## Material shown
Content starts
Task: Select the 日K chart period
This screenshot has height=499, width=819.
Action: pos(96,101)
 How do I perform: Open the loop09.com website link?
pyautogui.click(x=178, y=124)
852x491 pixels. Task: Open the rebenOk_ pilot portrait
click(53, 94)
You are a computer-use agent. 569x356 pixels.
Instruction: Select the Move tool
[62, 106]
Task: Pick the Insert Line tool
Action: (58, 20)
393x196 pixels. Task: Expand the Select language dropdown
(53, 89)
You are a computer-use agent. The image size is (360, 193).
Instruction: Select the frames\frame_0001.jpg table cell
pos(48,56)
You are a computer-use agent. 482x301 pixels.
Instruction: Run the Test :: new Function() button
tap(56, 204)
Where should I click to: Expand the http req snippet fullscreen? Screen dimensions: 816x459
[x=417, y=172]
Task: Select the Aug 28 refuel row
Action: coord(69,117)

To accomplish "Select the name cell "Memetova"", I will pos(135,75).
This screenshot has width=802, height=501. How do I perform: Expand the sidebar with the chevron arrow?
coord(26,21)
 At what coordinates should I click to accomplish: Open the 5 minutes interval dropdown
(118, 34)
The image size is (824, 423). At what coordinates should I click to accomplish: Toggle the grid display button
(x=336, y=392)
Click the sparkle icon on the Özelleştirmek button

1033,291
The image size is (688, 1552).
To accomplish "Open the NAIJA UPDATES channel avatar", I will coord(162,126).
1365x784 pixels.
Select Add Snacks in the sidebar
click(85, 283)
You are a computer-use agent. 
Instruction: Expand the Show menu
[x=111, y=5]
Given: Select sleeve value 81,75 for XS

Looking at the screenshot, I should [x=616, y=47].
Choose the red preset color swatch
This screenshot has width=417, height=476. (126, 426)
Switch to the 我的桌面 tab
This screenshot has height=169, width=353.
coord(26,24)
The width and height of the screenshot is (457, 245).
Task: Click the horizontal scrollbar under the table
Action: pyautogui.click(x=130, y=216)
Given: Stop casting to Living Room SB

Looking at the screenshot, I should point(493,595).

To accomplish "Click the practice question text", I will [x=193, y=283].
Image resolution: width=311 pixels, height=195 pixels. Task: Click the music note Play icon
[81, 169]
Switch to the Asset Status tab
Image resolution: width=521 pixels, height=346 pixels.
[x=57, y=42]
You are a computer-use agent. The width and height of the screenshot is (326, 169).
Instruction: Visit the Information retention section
Content ends
## Task statement
Wherever the string "agent" is found in the listing above, copy the line that contains it.

## Answer box
You are a computer-use agent. 569x356 pixels.
You are a computer-use agent. The image size is (360, 193).
You are a computer-use agent. 482x301 pixels.
You are a computer-use agent. 
You are a computer-use agent. The width and height of the screenshot is (326, 169).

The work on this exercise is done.